An instant before the drug in the drink hit her, she saw the flare of triumph in Mrs Fullerton’s eyes, and knew she had made a mistake. She opened her mouth to shout for Alex, but suddenly the footman had a hand over her mouth and another under her elbow, and was hustling, half carrying her through the door Mrs Fullerton held open.

“I will give you a few minutes to make it look good,” she said, and whipped out of the room, shutting the door behind her.

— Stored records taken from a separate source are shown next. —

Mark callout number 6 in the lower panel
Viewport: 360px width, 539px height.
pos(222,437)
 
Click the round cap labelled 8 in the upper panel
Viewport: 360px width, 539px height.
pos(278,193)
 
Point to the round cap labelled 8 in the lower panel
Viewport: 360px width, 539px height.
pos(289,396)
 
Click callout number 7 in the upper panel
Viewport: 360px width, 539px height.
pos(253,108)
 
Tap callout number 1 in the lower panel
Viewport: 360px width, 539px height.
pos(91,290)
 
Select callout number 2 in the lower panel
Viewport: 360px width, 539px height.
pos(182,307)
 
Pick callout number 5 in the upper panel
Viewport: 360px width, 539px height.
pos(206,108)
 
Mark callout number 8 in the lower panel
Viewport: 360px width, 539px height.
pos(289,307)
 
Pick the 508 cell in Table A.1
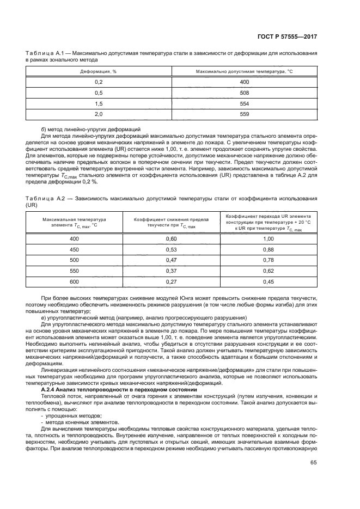(244, 93)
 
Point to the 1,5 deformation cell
(99, 103)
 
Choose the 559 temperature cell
(244, 114)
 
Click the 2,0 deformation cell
(99, 114)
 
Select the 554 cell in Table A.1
(244, 103)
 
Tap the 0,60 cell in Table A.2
(172, 239)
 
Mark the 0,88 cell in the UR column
(268, 249)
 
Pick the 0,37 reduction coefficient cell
(172, 271)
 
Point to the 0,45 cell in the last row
(268, 281)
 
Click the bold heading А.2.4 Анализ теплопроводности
(119, 390)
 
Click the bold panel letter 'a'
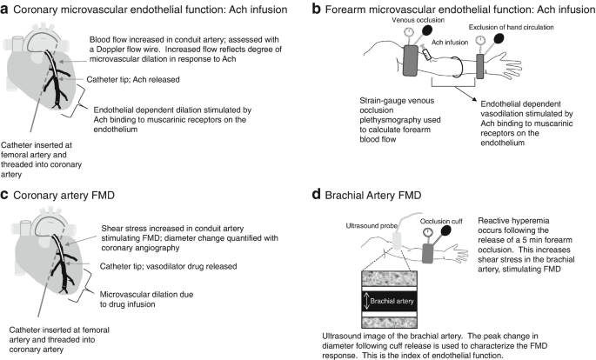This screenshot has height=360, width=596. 7,10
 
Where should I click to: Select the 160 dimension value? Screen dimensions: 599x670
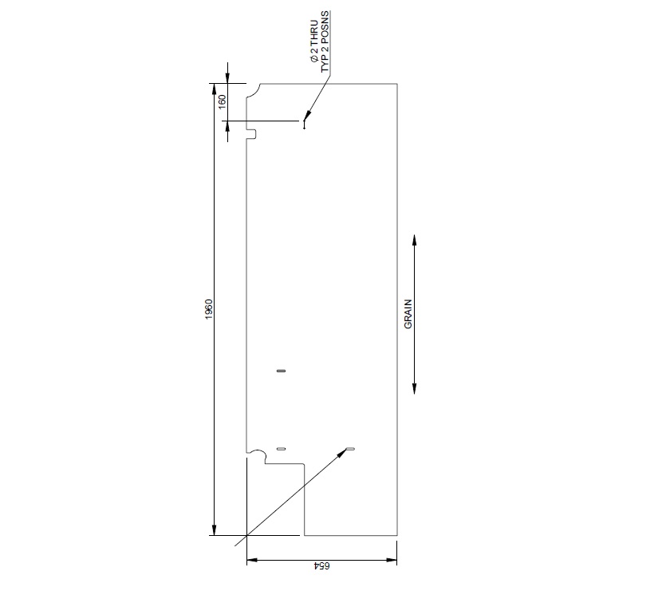coord(223,101)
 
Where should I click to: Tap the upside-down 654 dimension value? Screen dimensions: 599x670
coord(321,566)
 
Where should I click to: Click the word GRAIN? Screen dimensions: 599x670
coord(408,314)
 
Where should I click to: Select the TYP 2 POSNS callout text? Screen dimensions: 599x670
coord(325,42)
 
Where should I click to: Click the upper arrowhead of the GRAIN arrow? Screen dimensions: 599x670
coord(415,239)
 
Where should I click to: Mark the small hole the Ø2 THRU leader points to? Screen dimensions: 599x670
coord(304,122)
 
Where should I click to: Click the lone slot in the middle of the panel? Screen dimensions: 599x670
coord(280,371)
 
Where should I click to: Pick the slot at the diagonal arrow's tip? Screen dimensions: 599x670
coord(349,450)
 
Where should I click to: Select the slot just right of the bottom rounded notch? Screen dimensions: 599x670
coord(280,450)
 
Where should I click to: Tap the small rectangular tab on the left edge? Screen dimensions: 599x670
coord(250,133)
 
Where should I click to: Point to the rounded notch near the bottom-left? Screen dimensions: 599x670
coord(257,456)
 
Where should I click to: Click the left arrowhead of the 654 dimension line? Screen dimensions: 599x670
coord(251,561)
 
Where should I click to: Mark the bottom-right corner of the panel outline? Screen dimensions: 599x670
coord(398,535)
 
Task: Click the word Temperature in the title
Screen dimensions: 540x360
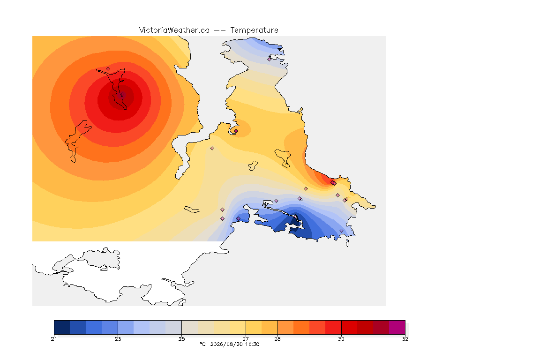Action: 254,30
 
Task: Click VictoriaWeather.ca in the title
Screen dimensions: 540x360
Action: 174,30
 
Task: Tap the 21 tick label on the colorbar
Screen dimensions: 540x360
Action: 54,339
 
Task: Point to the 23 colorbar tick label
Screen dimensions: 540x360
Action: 118,339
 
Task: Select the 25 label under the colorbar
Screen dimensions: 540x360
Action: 182,339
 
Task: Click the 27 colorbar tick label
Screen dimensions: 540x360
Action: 246,339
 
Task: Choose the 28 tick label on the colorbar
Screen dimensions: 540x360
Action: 278,339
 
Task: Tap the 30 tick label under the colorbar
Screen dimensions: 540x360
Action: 341,339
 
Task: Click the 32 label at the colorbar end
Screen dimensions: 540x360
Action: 405,339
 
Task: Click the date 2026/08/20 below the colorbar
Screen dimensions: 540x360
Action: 226,344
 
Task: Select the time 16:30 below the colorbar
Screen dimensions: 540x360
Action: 253,344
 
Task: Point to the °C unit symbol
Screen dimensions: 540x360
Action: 202,344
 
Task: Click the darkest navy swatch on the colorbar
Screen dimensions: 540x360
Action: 62,327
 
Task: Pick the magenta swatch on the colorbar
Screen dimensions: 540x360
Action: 397,327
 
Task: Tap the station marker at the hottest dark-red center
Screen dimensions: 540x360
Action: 121,94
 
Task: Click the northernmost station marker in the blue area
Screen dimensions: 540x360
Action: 270,59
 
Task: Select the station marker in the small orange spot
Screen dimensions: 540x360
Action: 236,131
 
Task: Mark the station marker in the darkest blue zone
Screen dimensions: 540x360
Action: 295,217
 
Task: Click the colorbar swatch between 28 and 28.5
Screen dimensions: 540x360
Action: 285,327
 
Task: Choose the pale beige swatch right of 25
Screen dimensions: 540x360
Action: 190,327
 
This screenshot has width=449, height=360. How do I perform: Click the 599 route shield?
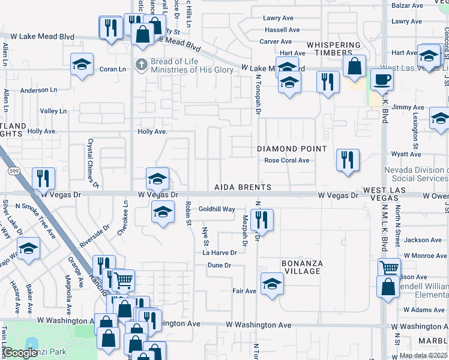click(13, 171)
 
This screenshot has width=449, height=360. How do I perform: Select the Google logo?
click(20, 353)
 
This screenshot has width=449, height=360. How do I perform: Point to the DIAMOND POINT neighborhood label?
click(292, 148)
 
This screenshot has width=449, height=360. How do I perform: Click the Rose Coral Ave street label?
click(287, 160)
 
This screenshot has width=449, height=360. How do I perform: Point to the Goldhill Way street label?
click(217, 209)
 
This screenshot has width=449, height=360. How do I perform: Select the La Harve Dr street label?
click(219, 253)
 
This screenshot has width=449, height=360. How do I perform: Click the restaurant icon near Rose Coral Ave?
click(348, 160)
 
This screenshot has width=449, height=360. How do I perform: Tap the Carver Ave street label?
click(276, 41)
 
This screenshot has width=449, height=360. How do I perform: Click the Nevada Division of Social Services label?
click(416, 174)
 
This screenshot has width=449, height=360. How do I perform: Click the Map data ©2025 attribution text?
click(423, 355)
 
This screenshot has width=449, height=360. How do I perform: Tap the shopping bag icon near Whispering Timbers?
click(355, 67)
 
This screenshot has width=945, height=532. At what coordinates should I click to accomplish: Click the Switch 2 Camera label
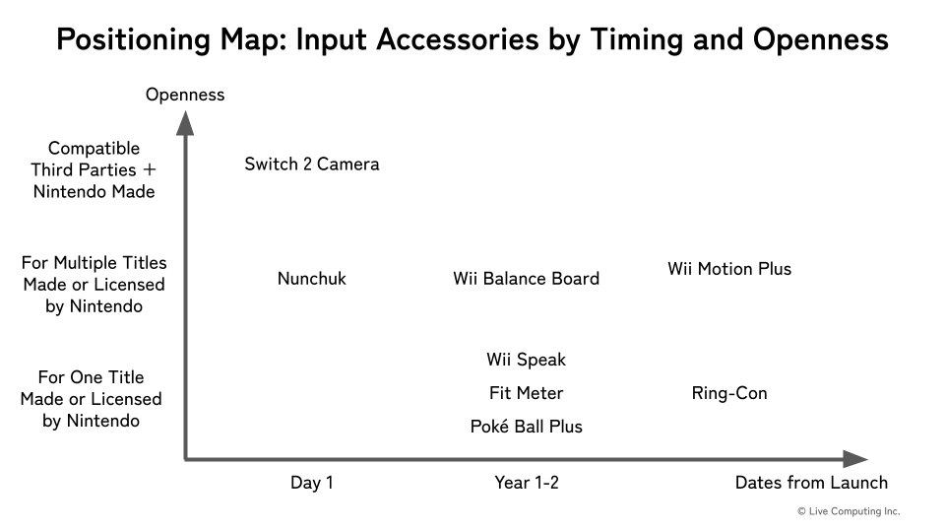(312, 165)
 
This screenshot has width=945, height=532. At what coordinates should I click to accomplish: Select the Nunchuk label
(312, 279)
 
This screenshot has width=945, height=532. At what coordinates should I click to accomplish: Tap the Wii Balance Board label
(526, 279)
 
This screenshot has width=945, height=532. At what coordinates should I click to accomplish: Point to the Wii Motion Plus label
(729, 269)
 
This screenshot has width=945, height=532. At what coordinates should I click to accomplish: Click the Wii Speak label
(526, 361)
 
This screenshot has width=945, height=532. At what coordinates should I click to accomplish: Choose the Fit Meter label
(526, 393)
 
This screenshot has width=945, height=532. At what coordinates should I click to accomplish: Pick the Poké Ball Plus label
(526, 427)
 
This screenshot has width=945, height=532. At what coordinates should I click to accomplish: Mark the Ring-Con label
(729, 393)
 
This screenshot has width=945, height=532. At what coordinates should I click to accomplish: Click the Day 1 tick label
(312, 483)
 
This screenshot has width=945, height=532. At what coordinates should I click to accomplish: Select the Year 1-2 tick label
(526, 483)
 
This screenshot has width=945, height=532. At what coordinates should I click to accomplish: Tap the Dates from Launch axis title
(811, 483)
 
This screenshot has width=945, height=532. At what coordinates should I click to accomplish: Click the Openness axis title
(185, 95)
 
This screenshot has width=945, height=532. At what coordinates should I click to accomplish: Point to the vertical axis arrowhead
(185, 124)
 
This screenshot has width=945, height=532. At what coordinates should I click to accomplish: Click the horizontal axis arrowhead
(855, 459)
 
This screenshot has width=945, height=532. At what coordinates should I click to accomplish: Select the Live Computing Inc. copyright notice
(849, 511)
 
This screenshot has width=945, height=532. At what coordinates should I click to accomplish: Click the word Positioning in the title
(134, 39)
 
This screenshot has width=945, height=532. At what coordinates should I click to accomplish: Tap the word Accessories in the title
(458, 39)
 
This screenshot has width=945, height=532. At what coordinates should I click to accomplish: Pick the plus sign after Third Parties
(149, 170)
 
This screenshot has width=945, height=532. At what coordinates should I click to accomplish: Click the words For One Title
(91, 377)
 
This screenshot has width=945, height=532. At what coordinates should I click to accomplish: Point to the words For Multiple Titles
(94, 263)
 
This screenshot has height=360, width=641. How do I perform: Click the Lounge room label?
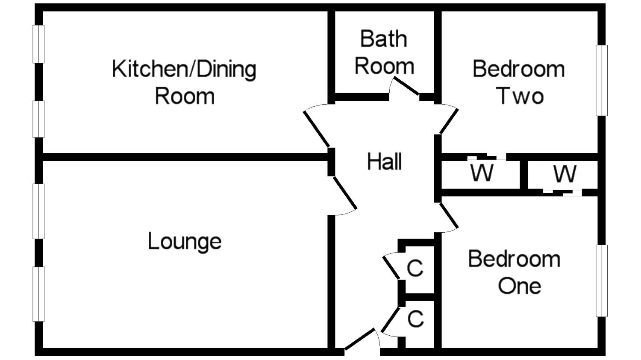click(x=185, y=242)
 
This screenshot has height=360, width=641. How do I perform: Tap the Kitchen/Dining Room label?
click(x=184, y=82)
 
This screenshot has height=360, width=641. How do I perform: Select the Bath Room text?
click(x=384, y=52)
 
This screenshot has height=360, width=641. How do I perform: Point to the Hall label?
click(x=385, y=162)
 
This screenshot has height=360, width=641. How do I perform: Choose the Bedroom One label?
click(x=515, y=272)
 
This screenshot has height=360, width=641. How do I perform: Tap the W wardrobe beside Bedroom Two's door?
click(x=482, y=173)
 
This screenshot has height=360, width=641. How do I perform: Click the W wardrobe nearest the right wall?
click(x=565, y=173)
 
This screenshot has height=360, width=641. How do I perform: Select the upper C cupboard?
click(x=415, y=268)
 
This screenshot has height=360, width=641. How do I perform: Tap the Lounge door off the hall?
click(x=344, y=195)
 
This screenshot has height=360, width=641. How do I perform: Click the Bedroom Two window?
click(x=602, y=80)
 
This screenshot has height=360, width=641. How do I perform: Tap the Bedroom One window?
click(x=602, y=281)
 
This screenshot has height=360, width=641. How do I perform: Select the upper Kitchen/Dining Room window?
click(x=39, y=44)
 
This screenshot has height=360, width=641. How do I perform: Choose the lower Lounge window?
click(x=39, y=294)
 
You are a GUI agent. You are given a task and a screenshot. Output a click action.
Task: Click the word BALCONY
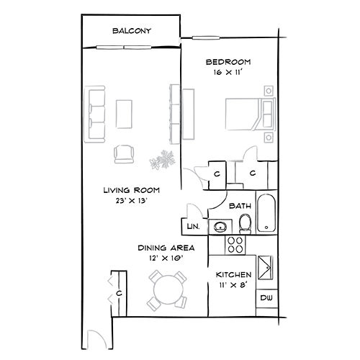(132, 31)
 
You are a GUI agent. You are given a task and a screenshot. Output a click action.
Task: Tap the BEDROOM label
(228, 62)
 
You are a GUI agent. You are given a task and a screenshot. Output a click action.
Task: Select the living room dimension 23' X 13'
(131, 201)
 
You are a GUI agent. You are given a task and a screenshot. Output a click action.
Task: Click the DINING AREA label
(166, 248)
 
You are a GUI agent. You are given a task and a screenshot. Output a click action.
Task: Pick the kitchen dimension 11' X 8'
(233, 285)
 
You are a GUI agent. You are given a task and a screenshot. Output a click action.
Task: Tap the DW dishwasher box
(266, 298)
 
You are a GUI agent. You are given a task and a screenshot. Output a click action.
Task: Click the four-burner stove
(235, 245)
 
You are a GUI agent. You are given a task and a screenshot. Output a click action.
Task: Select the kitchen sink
(266, 268)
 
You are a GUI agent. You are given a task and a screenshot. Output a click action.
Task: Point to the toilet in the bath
(245, 224)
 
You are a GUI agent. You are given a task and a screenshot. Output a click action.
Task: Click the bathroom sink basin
(220, 226)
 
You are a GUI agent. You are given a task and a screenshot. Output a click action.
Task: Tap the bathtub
(266, 213)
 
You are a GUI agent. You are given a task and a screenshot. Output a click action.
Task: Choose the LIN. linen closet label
(193, 226)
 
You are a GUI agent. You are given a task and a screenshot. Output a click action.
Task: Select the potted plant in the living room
(163, 160)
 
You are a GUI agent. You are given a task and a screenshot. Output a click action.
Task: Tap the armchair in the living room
(124, 154)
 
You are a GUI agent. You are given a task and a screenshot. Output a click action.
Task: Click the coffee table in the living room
(124, 114)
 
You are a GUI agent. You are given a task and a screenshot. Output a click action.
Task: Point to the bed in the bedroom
(251, 114)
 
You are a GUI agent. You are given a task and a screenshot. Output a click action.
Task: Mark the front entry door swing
(96, 339)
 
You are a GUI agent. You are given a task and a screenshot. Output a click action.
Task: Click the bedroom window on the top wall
(206, 37)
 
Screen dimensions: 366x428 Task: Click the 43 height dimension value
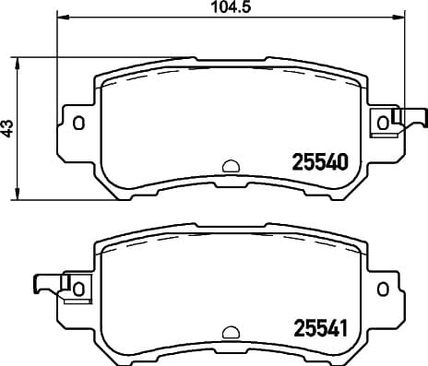pyautogui.click(x=9, y=128)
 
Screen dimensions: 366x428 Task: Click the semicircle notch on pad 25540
pyautogui.click(x=231, y=166)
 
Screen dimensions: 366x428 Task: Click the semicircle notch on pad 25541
pyautogui.click(x=231, y=331)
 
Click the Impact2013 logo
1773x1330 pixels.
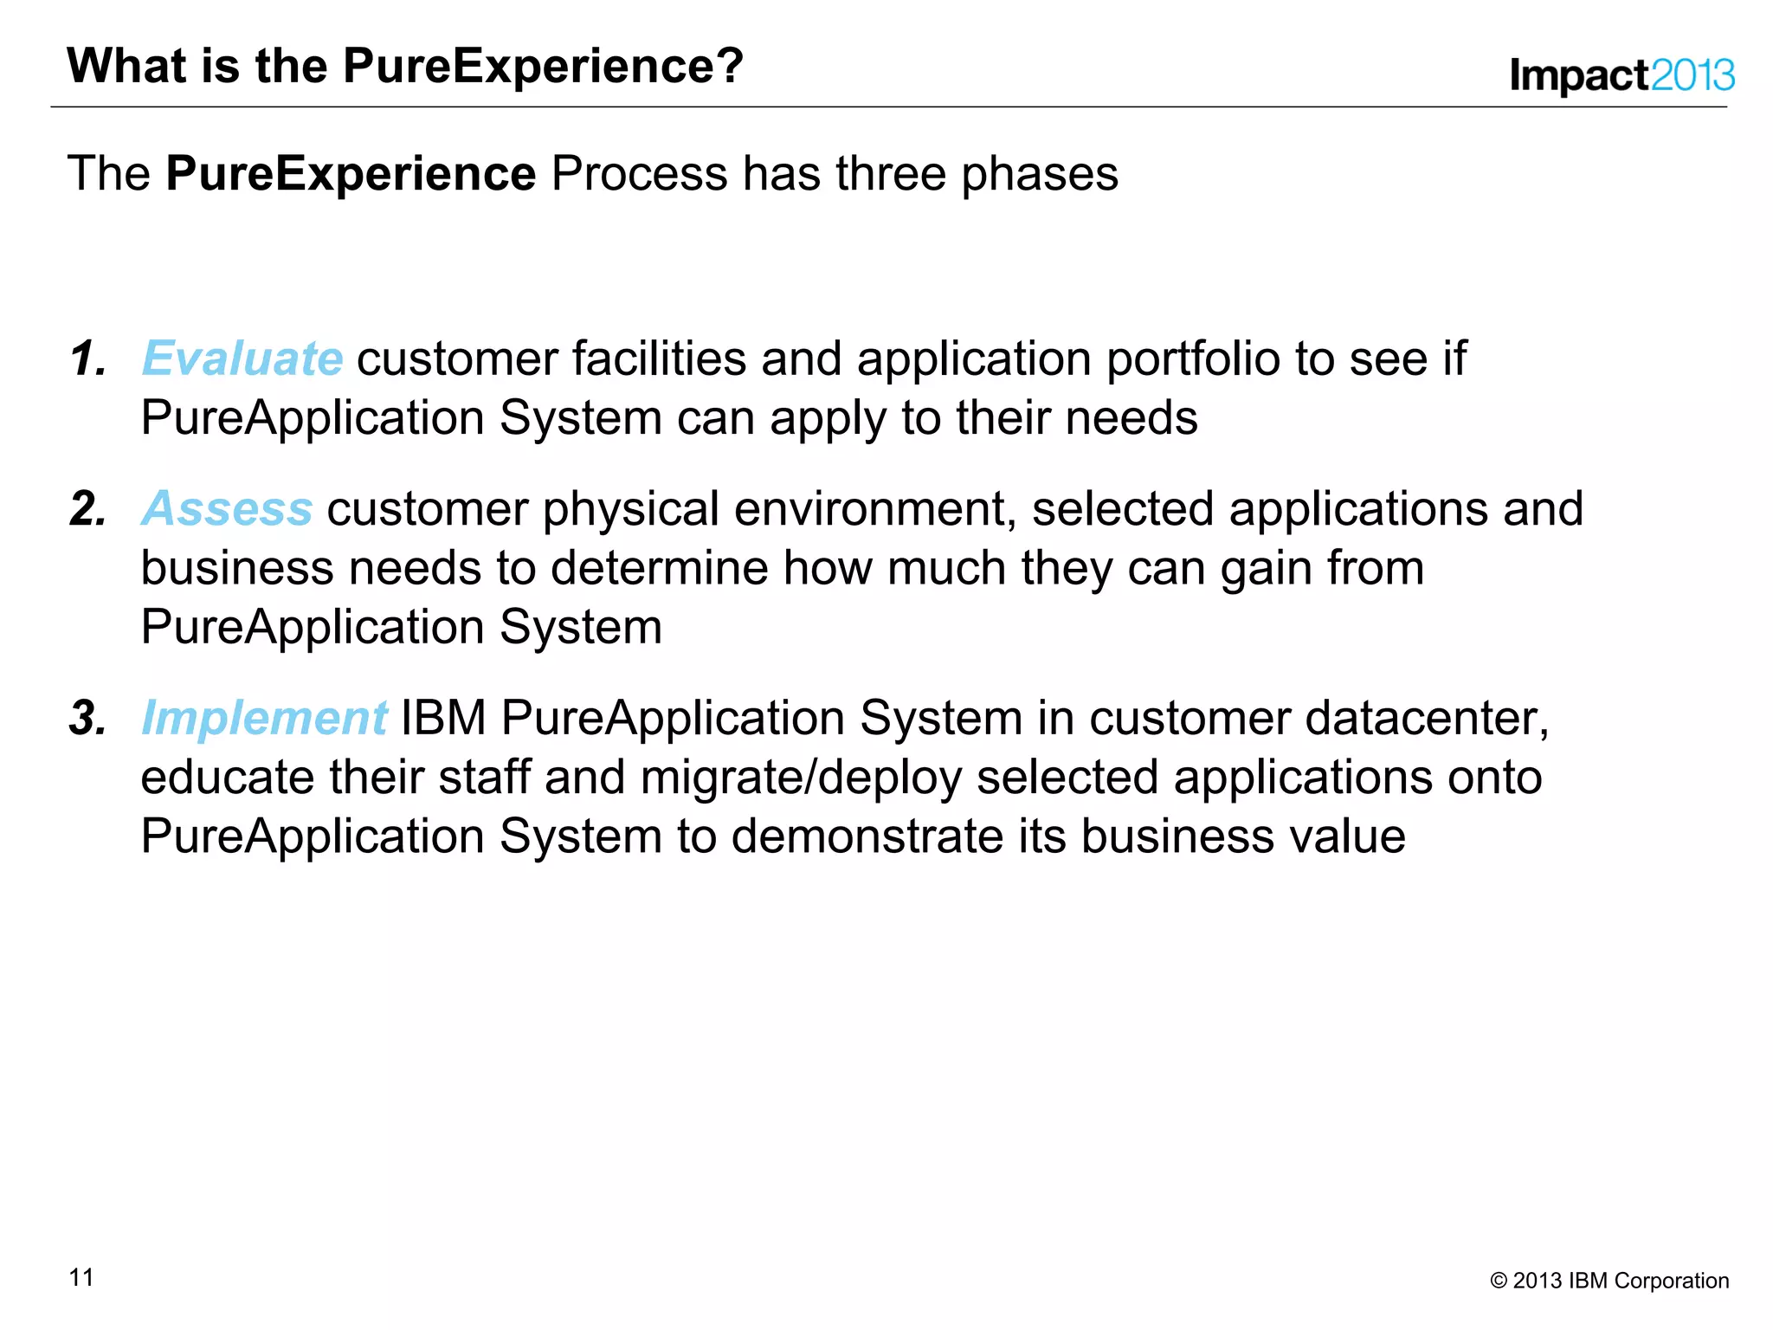[x=1621, y=75]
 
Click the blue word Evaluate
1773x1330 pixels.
[x=242, y=358]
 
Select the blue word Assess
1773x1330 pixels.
[x=227, y=508]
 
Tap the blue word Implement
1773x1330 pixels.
[x=264, y=718]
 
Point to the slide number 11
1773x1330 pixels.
[x=81, y=1277]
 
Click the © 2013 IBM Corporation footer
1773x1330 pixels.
[x=1609, y=1281]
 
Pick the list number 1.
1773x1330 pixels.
[x=88, y=358]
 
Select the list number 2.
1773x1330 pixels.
[x=88, y=508]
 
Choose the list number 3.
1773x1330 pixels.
[x=88, y=718]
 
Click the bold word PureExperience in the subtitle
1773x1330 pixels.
[x=351, y=173]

Ella was struggling against the footman and the fog trying to close in on her mind, the dizziness that wanted to consume her. She stamped at his foot, kicked back at his chin, but her soft indoor slippers made no impression. She squirmed, trying to jab her free arm as low as possible, and he twisted away with an oath, pushing her from him so that she fell face forward onto a sofa.

In an instant he was on her, tugging her head back by the hair, straddling her torso. “This will do well enough,” he commented, lifting himself enough that he could push up her skirt and petticoats.

Ella fought to retain consciousness, the pain of her pulled hair helping to keep her from sinking into the fog. “Scream,” she instructed herself, as her assailant’s free hand fumbled at her buttocks, and she shrieked as loud as she could.

Doors burst open: the one onto the hall and a double set into the drawing room next door, and the room filled with people.

It was her worst nightmare come again: the indrawn breaths of shock, the buzz of excited comments, the avid staring eyes. The last thing Ella heard before she sank into oblivion was the amused drawl of the man on her back. “Oh dear, Lady Melville. It seems we have been caught.”